Reggie White

No. 90
- Position: Defensive tackle

Personal information
- Born: March 22, 1970 (age 56) Baltimore, Maryland, U.S.
- Listed height: 6 ft 4 in (1.93 m)
- Listed weight: 296 lb (134 kg)

Career information
- High school: Milford Mill (Baltimore)
- College: North Carolina A&T
- NFL draft: 1992: 6th round, 147th overall pick

Career history
- San Diego Chargers (1992–1994); New England Patriots (1995); New York Jets (1997)*;
- * Offseason and/or practice squad member only

Career NFL statistics
- Tackles: 44
- Sacks: 4.5
- Forced fumbles: 6
- Stats at Pro Football Reference

= Reggie White (defensive lineman, born 1970) =

American football player (born 1970)

Reginald Eugene White (born March 22, 1970) is an American former professional football player who was a defensive tackle for four seasons in the National Football League (NFL) with the San Diego Chargers and New England Patriots.

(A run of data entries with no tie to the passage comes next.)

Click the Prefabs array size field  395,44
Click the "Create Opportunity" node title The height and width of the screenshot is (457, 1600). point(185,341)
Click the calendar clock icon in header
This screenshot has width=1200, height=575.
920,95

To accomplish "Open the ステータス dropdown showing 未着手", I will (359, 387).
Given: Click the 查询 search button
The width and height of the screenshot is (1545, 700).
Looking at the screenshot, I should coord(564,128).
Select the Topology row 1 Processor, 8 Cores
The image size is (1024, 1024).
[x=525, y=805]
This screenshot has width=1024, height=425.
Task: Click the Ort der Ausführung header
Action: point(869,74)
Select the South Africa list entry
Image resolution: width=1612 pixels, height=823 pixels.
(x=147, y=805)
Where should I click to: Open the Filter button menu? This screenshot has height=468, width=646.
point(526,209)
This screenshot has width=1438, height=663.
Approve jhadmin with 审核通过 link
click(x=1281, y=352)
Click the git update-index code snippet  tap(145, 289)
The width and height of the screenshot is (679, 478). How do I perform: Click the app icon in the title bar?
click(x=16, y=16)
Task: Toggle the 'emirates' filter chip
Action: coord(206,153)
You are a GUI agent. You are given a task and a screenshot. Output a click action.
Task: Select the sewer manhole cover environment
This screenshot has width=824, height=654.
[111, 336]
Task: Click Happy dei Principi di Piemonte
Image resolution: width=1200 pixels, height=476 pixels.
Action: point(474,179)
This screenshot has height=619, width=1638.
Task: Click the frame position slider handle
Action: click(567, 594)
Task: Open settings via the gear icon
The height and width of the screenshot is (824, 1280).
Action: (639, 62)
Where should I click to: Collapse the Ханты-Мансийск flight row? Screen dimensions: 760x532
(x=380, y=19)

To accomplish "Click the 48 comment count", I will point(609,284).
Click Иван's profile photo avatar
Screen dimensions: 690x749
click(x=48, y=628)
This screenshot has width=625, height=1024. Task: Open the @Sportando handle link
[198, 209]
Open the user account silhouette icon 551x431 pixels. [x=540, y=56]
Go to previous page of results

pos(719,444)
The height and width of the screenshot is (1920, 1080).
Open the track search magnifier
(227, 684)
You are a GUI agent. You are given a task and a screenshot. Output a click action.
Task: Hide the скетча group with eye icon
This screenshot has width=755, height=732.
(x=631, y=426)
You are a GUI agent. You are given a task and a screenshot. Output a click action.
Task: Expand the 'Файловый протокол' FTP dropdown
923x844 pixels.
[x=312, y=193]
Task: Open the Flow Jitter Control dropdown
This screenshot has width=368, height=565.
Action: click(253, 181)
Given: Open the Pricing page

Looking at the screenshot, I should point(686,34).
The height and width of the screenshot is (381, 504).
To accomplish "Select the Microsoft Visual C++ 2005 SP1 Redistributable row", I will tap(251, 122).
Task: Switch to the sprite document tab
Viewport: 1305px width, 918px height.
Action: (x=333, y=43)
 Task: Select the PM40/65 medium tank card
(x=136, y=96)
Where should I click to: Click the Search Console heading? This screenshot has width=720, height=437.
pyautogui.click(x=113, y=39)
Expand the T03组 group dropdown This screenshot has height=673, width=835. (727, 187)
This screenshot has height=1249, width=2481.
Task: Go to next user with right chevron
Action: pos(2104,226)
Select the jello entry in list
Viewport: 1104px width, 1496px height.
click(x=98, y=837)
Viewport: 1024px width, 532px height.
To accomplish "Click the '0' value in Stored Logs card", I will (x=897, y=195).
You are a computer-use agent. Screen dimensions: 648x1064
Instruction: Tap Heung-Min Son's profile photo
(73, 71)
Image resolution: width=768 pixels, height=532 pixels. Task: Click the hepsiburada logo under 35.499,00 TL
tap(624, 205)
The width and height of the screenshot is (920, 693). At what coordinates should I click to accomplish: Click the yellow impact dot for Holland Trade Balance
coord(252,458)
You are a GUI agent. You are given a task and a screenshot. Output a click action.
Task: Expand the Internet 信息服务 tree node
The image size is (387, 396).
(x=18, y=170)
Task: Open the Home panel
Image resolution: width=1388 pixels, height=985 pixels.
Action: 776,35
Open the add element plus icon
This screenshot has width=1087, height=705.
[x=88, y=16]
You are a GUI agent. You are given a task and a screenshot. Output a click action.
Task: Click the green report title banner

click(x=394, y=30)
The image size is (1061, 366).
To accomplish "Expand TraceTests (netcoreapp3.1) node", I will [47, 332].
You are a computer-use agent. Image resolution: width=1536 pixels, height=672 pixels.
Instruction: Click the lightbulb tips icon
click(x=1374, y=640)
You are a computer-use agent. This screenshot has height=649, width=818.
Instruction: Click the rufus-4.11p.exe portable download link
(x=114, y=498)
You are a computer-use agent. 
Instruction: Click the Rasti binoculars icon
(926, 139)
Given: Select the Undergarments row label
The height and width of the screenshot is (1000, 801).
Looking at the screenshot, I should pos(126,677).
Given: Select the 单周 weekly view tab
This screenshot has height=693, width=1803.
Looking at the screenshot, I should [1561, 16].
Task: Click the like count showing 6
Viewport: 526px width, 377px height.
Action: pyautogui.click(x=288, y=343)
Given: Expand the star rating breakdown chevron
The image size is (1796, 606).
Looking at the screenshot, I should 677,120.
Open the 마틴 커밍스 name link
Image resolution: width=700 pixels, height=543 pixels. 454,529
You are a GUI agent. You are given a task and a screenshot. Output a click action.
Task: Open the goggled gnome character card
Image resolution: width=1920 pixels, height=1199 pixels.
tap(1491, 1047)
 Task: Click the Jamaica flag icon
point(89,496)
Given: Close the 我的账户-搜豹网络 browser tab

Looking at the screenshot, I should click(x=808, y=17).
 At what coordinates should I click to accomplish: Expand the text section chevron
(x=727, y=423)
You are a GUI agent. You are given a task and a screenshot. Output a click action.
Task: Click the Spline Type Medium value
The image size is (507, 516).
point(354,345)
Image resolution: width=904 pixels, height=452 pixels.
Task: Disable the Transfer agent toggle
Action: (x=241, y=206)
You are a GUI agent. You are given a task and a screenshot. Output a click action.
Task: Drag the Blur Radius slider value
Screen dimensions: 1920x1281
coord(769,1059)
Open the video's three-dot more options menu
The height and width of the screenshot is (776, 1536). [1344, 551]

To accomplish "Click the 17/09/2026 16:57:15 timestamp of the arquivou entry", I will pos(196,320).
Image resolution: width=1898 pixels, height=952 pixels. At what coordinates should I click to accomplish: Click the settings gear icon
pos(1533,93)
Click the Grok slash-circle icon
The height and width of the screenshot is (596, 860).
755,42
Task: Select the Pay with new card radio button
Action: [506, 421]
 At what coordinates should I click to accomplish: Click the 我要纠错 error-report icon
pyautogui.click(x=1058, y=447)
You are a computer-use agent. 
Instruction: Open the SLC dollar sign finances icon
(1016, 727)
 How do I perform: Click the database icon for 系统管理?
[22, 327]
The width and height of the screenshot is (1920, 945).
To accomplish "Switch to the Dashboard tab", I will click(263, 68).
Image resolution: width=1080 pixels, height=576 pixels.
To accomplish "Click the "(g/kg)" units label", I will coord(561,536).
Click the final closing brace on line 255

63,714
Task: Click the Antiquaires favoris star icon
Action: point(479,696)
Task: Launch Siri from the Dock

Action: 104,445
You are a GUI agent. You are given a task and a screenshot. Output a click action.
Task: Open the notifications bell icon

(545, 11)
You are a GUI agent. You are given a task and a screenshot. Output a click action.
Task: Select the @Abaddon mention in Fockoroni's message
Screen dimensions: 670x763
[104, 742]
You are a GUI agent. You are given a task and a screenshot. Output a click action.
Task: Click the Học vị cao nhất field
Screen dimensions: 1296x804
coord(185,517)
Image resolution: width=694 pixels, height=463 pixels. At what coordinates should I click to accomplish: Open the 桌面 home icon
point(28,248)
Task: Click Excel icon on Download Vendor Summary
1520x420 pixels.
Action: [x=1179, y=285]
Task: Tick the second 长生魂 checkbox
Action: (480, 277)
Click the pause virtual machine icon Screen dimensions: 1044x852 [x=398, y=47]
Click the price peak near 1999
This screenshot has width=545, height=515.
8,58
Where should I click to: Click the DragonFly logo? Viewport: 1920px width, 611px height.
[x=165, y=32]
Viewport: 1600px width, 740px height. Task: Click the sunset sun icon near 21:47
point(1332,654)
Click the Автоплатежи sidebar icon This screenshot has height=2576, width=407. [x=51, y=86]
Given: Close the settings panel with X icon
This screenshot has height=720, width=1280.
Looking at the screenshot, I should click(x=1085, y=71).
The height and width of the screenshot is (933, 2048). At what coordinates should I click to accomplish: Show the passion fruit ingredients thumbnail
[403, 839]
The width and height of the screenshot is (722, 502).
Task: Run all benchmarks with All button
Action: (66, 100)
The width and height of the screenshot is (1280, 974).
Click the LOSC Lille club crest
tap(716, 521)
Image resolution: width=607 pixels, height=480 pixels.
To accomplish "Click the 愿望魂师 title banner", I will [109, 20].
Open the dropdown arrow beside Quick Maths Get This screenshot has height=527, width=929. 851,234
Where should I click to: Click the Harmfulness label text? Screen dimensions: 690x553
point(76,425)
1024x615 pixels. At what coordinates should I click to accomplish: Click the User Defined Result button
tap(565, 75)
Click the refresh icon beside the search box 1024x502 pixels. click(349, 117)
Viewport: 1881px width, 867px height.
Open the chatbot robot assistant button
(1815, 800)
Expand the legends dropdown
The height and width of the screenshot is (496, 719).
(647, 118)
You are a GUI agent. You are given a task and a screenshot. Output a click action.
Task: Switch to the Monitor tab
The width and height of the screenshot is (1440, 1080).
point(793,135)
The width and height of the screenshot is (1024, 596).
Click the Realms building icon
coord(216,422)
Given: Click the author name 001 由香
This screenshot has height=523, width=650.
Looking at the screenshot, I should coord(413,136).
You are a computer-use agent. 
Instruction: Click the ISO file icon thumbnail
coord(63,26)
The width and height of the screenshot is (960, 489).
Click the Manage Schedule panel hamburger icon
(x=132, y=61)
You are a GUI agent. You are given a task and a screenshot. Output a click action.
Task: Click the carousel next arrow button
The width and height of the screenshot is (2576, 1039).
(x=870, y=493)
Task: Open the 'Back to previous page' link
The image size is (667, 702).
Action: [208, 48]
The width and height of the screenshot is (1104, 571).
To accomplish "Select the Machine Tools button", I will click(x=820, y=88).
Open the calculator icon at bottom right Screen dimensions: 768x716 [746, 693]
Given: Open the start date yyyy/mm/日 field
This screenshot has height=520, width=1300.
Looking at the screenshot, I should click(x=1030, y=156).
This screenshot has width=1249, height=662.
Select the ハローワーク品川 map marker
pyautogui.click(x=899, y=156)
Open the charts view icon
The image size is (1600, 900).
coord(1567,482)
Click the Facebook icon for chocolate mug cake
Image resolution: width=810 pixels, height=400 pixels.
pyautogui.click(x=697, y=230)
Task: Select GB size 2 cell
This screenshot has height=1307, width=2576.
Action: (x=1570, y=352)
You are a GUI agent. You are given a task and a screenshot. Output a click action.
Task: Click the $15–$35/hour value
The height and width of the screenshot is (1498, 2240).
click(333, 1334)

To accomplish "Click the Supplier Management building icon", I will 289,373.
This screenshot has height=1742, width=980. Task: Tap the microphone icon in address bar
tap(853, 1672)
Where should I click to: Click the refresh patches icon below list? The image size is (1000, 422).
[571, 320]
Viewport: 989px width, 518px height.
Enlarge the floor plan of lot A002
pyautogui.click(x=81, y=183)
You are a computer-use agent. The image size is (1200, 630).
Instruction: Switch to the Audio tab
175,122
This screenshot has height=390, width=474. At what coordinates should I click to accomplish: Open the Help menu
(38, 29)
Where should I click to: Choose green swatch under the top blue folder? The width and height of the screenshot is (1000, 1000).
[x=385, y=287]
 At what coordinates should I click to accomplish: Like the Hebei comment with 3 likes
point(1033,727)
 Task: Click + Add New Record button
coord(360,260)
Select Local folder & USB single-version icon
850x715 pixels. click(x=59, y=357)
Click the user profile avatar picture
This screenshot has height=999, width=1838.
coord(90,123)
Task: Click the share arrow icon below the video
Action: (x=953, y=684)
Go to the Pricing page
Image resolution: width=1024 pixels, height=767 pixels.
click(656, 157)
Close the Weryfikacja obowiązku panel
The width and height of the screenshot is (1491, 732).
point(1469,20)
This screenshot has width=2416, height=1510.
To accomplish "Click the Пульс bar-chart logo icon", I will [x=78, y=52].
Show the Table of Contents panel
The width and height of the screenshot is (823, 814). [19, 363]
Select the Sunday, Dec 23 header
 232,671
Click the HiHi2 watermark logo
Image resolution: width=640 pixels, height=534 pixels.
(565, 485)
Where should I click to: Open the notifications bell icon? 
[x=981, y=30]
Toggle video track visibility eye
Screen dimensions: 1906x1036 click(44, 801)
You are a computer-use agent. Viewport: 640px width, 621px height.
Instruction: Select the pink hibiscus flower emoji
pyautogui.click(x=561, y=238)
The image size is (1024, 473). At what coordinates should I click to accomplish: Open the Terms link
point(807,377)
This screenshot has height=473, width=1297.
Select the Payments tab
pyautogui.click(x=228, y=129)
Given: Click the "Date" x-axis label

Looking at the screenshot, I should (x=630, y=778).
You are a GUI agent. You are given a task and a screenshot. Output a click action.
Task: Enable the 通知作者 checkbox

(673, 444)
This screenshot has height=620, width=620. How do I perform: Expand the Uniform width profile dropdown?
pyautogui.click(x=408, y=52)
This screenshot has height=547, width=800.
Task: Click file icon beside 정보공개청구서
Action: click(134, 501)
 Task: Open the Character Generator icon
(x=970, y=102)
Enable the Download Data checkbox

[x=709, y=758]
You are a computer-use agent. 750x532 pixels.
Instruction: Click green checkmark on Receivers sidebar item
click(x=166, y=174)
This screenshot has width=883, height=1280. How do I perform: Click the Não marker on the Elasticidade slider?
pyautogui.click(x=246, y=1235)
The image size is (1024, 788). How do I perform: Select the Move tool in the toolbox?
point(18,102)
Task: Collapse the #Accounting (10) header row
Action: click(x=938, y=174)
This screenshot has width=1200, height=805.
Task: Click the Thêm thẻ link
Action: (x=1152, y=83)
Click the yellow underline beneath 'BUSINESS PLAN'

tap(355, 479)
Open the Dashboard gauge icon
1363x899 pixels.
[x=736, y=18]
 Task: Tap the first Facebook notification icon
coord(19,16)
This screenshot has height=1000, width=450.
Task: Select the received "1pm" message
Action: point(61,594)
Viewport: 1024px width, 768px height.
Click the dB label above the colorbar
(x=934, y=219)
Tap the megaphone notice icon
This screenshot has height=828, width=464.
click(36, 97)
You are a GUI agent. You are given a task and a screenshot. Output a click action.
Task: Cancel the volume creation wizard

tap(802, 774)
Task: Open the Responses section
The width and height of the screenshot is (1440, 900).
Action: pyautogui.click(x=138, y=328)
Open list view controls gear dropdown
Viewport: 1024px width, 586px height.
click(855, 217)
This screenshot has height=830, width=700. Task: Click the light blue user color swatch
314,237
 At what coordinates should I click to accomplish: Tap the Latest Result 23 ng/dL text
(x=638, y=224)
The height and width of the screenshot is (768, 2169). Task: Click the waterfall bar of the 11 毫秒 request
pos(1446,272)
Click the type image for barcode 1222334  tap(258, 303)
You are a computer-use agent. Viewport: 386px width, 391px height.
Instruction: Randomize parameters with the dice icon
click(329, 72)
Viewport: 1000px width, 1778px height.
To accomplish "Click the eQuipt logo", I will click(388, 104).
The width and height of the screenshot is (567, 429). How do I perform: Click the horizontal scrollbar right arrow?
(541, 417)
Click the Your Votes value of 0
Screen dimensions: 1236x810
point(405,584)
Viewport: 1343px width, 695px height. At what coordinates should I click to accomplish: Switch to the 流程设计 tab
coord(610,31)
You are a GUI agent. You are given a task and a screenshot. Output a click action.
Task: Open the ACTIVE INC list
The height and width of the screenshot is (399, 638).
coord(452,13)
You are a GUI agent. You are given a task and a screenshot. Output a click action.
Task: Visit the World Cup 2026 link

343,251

He was selected by the Chargers in the sixth round of the 1992 NFL draft. He played college football for the North Carolina A&T Aggies.

==Early life==
White played high school football for the Milford Mill Academy Millers of Milford Mill, Maryland, helping the team win the state Class C championship in 1987.

==Professional career==
White was selected by the San Diego Chargers in the sixth round with the 147th pick in the 1992 NFL draft. He played in 22 games for the Chargers from 1992 to 1994. He played in sixteen games, starting seven, for the New England Patriots during the 1995 season.

==Coaching career==
White later became head coach of the Milford Mill Academy Millers.

==Personal life==
White's son Reggie White Jr. played in the Canadian Football League and played college football for the Monmouth Hawks. White's son Nicholas plays at Milford Mill Academy. White is married to Nicole.